第128話松田菜々美(3)菜々美は深く反省。
菜々美はいきなり泣き出した。
「ごめんなさい・・・犯罪かな」
「我慢できなくて」
「年上なのに・・・無理やりに」
「大恩もあって・・・縁も深くて・・・ごめんなさい」
「とんでもないことを・・・」
翼は、まだ息が荒い。
目がくらんでいる。
言葉は出さない、いや、息が苦しくて出せない。
そっと菜々美の手を握る。
翼は冷静な顔に戻った。
「さて、新作とは?」
菜々美は、まだ涙目。
「全然、浮かばなくて・・・困っていて」
翼は確認。
「ホテルでの新作ですよね」
菜々美
「うん、そうなんだけれど、それが雑誌にも」
翼
「泊り客も食べると」
菜々美
「それは、うん、当然」
翼は、少し恥ずかしそうな顔。
「愛し合う二人が、美味しく食べる、すんなりと身体に入る」
「そんなコンセプトのケーキは?」
「薬膳効果を持ちながら、見た目も食欲をそそる」
「見慣れた安心感も必要」
「それでいながら、身体も心もリフレッシュさせるような効果」
菜々美の顔がパッと輝いた。
「そうね、そのアレンジ、面白い」
「精力増強か・・・」
「バナナ、卵、バニラ、アーモンドとかナッツ系かな」
「カカオも工夫して」
翼は、提案。
「定番ですが、アーモンドとチョコレートの見た目はシンプルなケーキ」
「口の中では重くなくて、香りを重視」
「華やかなバニラ、新鮮なミルクと玉子、バナナも工夫次第で」
その提案の後は、二人で真面目にケーキ作りに専念。
菜々美
「翼君、手先が器用で、動きが速い」
翼
「でも、素人で学生、口だけです」
菜々美
「気をそそるなあ、マジに」
翼は横を向く。
「よくわかりません」
ケーキが出来上がると、二人で試食。
菜々美
「いい感じ、ホテルで出せる、ありがとう」
翼は、満足していない表情。
「まだまだかな、香りが弱い」
「チョコレートの味が、少しボケている」
「やはり試作を最低30は作りたい」
菜々美は、目を丸くする。
「ご実家ではそれほど?」
翼は頷く。
「30は最低。
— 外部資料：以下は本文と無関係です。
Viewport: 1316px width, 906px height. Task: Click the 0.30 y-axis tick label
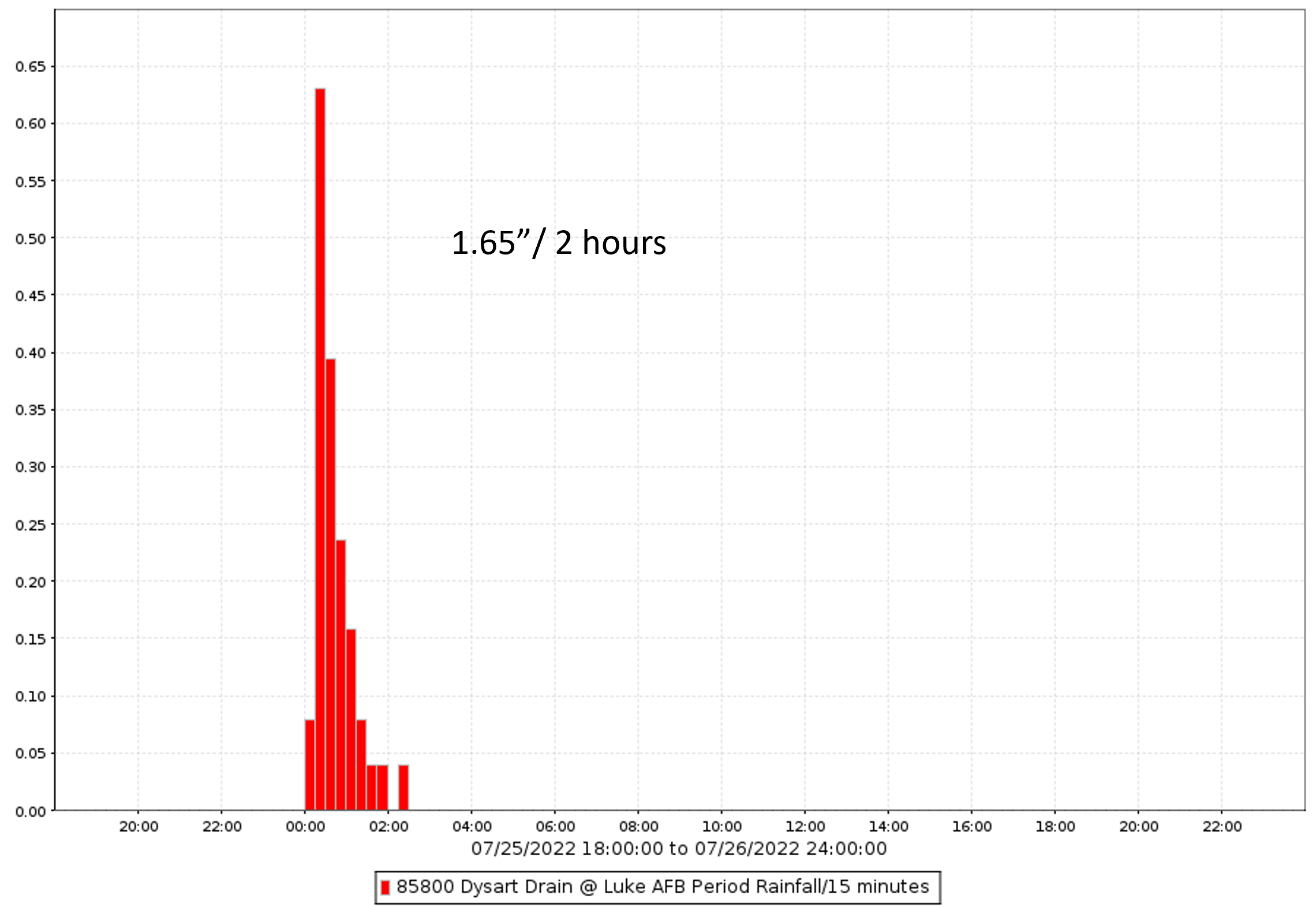pyautogui.click(x=31, y=467)
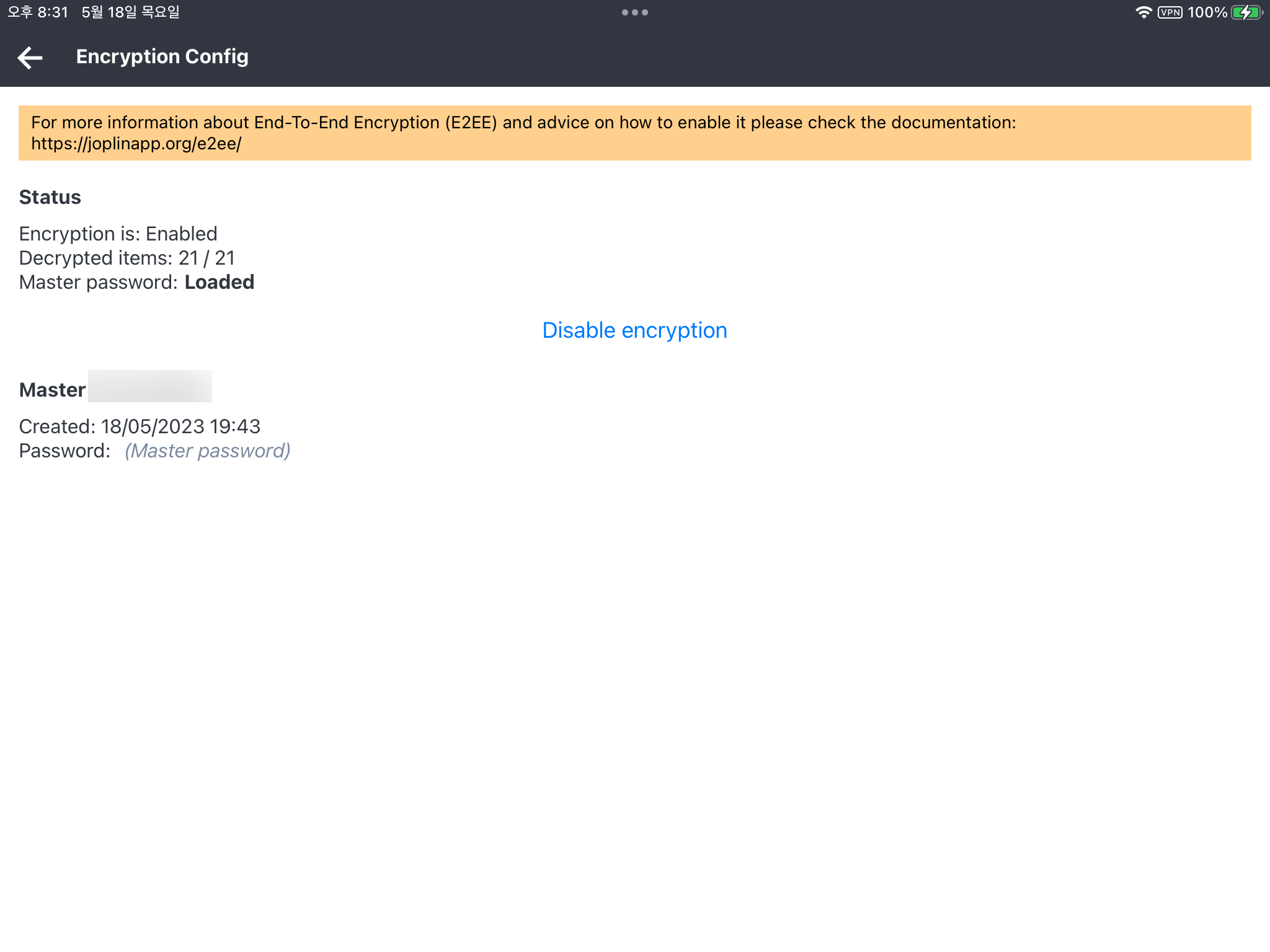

通常は100は越えて、200までもある」
「それで、夜更かしになる」
「納得できないものを、お客様に出すわけには・・・」
「その場の感覚で美味しいは、家庭料理」
「高いお金を出して、期待して来られる人には、練りに練った味に」
「それが誠意と思うので」
菜々美は、翼の言葉を聞きながら、自分の短慮が恥ずかしくて仕方がない。
「無理やり誘って、押し倒して」
「でも、この子は、懸命に嫌味なく応じて、満足以上の幸せをくれて」
「この子は、私をどう思っているのかな・・・恥ずかしいお姉さんとか、女とか?」
菜々美は、また瞳を潤ませている。